>>>>>

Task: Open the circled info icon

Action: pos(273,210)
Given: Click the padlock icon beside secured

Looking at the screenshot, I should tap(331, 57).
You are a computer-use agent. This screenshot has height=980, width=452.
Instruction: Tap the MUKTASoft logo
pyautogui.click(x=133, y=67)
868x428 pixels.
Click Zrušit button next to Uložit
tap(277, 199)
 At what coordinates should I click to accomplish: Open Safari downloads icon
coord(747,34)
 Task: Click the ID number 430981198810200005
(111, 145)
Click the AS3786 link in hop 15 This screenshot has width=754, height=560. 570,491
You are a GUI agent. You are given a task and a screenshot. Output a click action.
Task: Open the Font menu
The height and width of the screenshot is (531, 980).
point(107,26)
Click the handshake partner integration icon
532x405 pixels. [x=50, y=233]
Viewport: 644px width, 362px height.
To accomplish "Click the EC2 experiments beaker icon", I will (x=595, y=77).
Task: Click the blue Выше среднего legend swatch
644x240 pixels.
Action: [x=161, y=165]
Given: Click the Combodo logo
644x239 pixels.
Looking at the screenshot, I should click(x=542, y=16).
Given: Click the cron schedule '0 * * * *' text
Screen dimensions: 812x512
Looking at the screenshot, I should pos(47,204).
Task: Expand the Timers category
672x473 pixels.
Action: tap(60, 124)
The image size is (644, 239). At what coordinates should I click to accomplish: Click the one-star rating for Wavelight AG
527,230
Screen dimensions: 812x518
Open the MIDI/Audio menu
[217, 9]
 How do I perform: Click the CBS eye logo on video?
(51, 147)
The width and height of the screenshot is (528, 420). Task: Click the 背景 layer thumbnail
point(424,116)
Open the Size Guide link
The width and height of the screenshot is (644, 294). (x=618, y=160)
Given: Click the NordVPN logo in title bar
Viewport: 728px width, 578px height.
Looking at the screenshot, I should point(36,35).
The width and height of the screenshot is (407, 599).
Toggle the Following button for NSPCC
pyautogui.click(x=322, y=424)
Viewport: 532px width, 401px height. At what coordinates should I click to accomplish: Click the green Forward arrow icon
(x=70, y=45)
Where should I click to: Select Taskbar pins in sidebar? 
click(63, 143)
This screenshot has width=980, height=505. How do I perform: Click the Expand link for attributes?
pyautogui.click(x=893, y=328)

<<<<<

Aim of the task ▸ The records are to be duplicated in full, with every word kept exactly.

Result of this task ▸
Task: Open the circled info icon

Action: pos(273,210)
Given: Click the padlock icon beside secured

Looking at the screenshot, I should tap(331, 57).
You are a computer-use agent. This screenshot has height=980, width=452.
Instruction: Tap the MUKTASoft logo
pyautogui.click(x=133, y=67)
868x428 pixels.
Click Zrušit button next to Uložit
tap(277, 199)
 At what coordinates should I click to accomplish: Open Safari downloads icon
coord(747,34)
 Task: Click the ID number 430981198810200005
(111, 145)
Click the AS3786 link in hop 15 This screenshot has width=754, height=560. 570,491
You are a GUI agent. You are given a task and a screenshot. Output a click action.
Task: Open the Font menu
The height and width of the screenshot is (531, 980).
point(107,26)
Click the handshake partner integration icon
532x405 pixels. [x=50, y=233]
Viewport: 644px width, 362px height.
To accomplish "Click the EC2 experiments beaker icon", I will (x=595, y=77).
Task: Click the blue Выше среднего legend swatch
644x240 pixels.
Action: [x=161, y=165]
Given: Click the Combodo logo
644x239 pixels.
Looking at the screenshot, I should click(x=542, y=16).
Given: Click the cron schedule '0 * * * *' text
Screen dimensions: 812x512
Looking at the screenshot, I should pos(47,204).
Task: Expand the Timers category
672x473 pixels.
Action: tap(60, 124)
The image size is (644, 239). At what coordinates should I click to accomplish: Click the one-star rating for Wavelight AG
527,230
Screen dimensions: 812x518
Open the MIDI/Audio menu
[217, 9]
 How do I perform: Click the CBS eye logo on video?
(51, 147)
The width and height of the screenshot is (528, 420). Task: Click the 背景 layer thumbnail
point(424,116)
Open the Size Guide link
The width and height of the screenshot is (644, 294). (x=618, y=160)
Given: Click the NordVPN logo in title bar
Viewport: 728px width, 578px height.
Looking at the screenshot, I should point(36,35).
The width and height of the screenshot is (407, 599).
Toggle the Following button for NSPCC
pyautogui.click(x=322, y=424)
Viewport: 532px width, 401px height. At what coordinates should I click to accomplish: Click the green Forward arrow icon
(x=70, y=45)
Where should I click to: Select Taskbar pins in sidebar? 
click(63, 143)
This screenshot has width=980, height=505. How do I perform: Click the Expand link for attributes?
pyautogui.click(x=893, y=328)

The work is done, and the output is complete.